Donc pour trouver l’étymologie véritable d’un nom de lieu il faut connaître l’endroit et voir ce que signifie chacune de ses syllabes.

IV - Regards du Pilat : Quel est l’origine du mot Forez. ?

Noël Gardon : Vous savez comme moi qu’officiellement ce nom vient de Feurs, ancienne ville gallo-romaine faisant figure de capitale des Ségusiaves. Cependant une première question se pose. Dans notre région les noms de territoire dérivés du nom de leur ville principale se terminent par “ais” : Lyon donne Lyonnais, Roanne- Roannais, Beaujeu -Beaujolais, Viviers -Vivarais etc.
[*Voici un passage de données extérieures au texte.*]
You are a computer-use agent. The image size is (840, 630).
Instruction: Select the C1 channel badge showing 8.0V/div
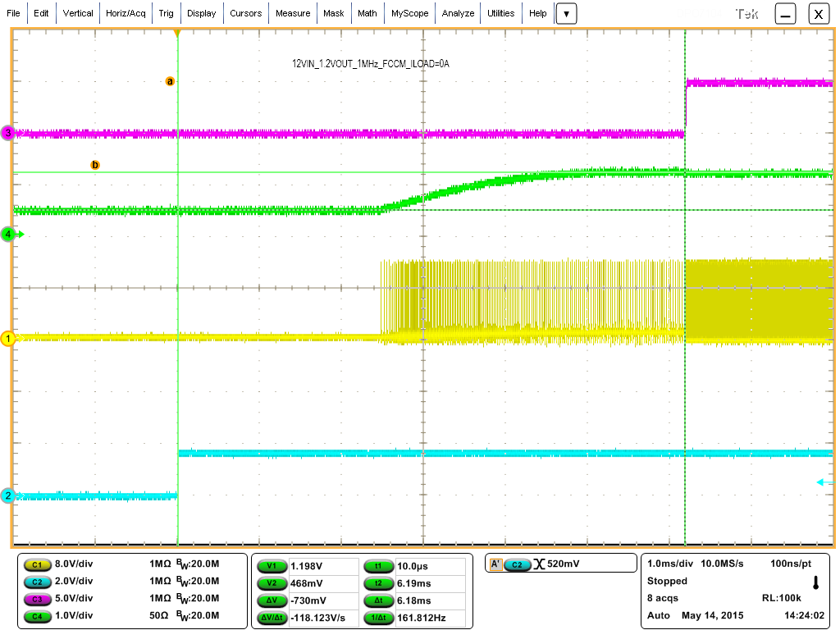[x=38, y=564]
Or Forez bien que se prononçant de la même façon se termine par “ez”, comme “Jarez” d’ailleurs, nous avons aussi Velay dont la terminaison est différente. Or ni Jarez ni Velay ne viennent du nom d’une ville, n’en est-il pas de même pour Forez ?

Deuxième remarque Feurs fut un temps le marché gallo-romain des Ségusiaves. Marché, c’est en latin Foro, Forum, Forus, c’est cette dernière forme qui a donné Feurs. Or Forez ne vient pas de Forus, mais de Foris. Q’ailleurs en parler local on ne désigne pas les habitants du Forez sous le nom de Foréziens, mais de Forisiens. Alors qu’en est-il ?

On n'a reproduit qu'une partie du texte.